Saturday, January 22, 2022
News Latest GM SUVs Stop Shockingly Short in Braking Tests

Latest GM SUVs Stop Shockingly Short in Braking Tests

Small car braking for super-size SUVs

  • Latest SUVs stop quicker than a compact sedan

  • Massive jump in safety comes from numerous improvements


The massive SUVs from General Motors have gotten even bigger this generation, but it turns out that the extra size doesn’t mean worse dynamics. A new testing report says that the Chevrolet Tahoe, Suburban, Cadillac Escalade, and the rest of the family can now stop from highway speeds in a distance that makes compact sedans and even performance icons look abysmal in comparison.

Car and Driver said it’s tested 50 of GM’s large SUVs since the 1990s, including a 1999 Tahoe that took the horrible by today’s standards 248 feet to stop from 70 mph (75.5 m and 113 km/h). The generation just replaced didn’t fare much better in the braking department. They’ve already put six of the latest generation of the big SUVs through their performance testing regimen, though, and the results will have you stopping as short as these behemoths.

All six stopped from that same speed in 184 feet (56m) or less. The quickest-stopping, CD said, was actually a Chevrolet Suburban that managed the stop in just 166 feet. 50.6m.

That’s not just a significant improvement, that shortest distance is better than the magazine managed in a tiny Mazda 3. It’s only a few feet away from the 591 hp high-performance Audi RS6 Avant.

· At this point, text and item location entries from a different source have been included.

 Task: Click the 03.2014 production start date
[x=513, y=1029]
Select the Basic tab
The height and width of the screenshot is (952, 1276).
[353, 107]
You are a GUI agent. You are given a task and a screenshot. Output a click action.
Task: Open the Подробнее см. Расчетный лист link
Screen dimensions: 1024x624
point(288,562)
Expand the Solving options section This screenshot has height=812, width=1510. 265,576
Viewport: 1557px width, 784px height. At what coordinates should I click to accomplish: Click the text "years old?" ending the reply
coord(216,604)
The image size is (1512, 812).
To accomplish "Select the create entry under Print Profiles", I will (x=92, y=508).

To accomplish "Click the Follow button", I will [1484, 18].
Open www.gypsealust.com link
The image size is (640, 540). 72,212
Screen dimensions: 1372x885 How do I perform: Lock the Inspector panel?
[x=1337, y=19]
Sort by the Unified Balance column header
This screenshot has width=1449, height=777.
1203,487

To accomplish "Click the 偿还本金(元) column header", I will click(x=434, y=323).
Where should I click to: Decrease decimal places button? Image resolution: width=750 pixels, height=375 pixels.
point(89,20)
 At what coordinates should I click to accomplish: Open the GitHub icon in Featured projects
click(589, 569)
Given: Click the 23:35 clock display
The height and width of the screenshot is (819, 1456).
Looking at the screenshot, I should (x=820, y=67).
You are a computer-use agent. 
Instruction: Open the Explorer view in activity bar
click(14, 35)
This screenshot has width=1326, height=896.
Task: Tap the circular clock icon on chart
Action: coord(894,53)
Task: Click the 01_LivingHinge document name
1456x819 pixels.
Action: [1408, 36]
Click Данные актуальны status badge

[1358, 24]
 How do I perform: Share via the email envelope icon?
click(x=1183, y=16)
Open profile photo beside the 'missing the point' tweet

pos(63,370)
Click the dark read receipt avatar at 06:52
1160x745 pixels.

Tires would often be the largest contributor to this, for example if GM had switched to high-performance summer rubber, but even the Tahoe Z71 and its off-road tires stopped short. Their report says GM credits improvements to tires (GM generally has tires built to its standards and specs by suppliers), but also to the independent rear suspensions including the latest versions of the optional magnetic dampers. Maybe most helpful is the new eBoost brake by wire system that activates the brakes more quickly, reacting faster to your foot and cutting down the reaction time portion of the equation.

Also of note, the new brake system has a temperature estimation algorithm, and if it thinks you’ve overheated the rotors and pads with repeated hard stops it’ll give you a warning to let you know to cool the fun.